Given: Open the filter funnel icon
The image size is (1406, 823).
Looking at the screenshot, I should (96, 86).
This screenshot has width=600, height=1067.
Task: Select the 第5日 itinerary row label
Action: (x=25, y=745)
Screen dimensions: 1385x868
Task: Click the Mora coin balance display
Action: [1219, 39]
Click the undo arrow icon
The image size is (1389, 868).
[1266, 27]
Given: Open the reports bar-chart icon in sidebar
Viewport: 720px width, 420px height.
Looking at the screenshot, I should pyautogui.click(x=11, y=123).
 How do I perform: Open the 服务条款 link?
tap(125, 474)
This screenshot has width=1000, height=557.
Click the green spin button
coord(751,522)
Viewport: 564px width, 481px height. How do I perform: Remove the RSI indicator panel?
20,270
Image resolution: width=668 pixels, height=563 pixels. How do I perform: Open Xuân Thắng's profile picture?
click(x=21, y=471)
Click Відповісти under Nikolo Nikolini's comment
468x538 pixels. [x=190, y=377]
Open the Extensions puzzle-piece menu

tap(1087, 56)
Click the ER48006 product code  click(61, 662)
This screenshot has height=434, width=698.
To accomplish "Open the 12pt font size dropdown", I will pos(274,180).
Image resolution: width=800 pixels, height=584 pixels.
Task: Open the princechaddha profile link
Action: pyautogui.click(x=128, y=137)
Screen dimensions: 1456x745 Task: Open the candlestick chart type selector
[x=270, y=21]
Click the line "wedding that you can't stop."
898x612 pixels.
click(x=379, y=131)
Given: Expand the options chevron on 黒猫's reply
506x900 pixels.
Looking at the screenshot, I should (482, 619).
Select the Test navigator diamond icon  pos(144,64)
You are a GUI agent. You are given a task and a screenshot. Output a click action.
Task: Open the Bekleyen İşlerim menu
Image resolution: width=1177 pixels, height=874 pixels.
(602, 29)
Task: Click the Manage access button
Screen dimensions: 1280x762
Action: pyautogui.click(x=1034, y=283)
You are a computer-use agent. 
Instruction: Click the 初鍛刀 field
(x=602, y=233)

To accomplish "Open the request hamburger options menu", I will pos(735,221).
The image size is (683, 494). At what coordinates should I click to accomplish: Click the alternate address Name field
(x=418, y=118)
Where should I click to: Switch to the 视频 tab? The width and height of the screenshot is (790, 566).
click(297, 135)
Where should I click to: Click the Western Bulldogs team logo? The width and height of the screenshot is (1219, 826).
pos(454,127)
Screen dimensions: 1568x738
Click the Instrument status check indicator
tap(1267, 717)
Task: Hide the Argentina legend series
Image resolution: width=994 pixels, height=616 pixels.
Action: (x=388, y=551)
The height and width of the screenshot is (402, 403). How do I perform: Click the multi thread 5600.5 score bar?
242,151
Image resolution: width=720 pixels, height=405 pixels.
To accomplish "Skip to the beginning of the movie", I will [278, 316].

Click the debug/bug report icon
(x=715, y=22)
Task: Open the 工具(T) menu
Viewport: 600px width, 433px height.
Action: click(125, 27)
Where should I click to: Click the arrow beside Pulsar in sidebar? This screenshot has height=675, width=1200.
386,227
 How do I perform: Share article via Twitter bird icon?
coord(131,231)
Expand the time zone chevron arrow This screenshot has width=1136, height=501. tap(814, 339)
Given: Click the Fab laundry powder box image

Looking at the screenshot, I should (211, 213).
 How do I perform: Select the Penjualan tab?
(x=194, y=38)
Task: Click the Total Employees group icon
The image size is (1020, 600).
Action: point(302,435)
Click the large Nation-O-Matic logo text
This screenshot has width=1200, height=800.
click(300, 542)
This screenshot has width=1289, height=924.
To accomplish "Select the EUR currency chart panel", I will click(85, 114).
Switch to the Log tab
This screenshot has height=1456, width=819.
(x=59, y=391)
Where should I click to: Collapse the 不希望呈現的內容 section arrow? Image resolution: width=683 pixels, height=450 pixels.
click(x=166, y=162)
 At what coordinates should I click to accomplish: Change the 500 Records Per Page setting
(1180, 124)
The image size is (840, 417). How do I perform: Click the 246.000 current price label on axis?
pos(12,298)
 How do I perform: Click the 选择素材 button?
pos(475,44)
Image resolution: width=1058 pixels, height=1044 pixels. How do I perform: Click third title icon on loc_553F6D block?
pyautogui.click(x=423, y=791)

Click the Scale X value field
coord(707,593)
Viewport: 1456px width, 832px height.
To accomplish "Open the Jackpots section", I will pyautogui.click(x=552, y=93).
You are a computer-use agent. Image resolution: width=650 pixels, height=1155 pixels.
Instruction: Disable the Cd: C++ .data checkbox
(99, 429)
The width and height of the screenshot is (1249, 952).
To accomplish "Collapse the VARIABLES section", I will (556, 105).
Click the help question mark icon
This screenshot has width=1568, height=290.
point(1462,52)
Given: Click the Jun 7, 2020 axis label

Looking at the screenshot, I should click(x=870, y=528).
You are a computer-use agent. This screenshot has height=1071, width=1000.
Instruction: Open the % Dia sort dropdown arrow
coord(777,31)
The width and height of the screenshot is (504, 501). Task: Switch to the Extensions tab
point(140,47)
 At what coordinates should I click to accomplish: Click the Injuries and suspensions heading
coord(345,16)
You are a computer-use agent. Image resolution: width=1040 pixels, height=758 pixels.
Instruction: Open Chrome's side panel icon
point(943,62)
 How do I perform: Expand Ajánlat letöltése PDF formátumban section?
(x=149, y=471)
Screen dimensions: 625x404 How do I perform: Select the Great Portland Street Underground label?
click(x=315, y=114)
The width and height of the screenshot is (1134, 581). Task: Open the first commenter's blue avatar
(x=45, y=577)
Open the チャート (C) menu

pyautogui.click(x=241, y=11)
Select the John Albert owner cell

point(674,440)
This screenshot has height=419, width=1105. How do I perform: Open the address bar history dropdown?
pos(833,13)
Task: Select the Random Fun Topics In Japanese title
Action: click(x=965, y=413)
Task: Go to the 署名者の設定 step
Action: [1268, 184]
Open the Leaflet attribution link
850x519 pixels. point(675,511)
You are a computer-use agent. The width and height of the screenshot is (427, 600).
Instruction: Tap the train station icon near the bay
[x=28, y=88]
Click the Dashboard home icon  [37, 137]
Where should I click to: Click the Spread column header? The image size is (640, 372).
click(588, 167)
# # # #
-- Your instructions --
Print the lines above from the one with "Screen dimensions: 1568x738" through the one with "Image resolution: width=720", both included, exactly as written and nothing more.

-- Output below --
Screen dimensions: 1568x738
Click the Instrument status check indicator
tap(1267, 717)
Task: Hide the Argentina legend series
Image resolution: width=994 pixels, height=616 pixels.
Action: (x=388, y=551)
The height and width of the screenshot is (402, 403). How do I perform: Click the multi thread 5600.5 score bar?
242,151
Image resolution: width=720 pixels, height=405 pixels.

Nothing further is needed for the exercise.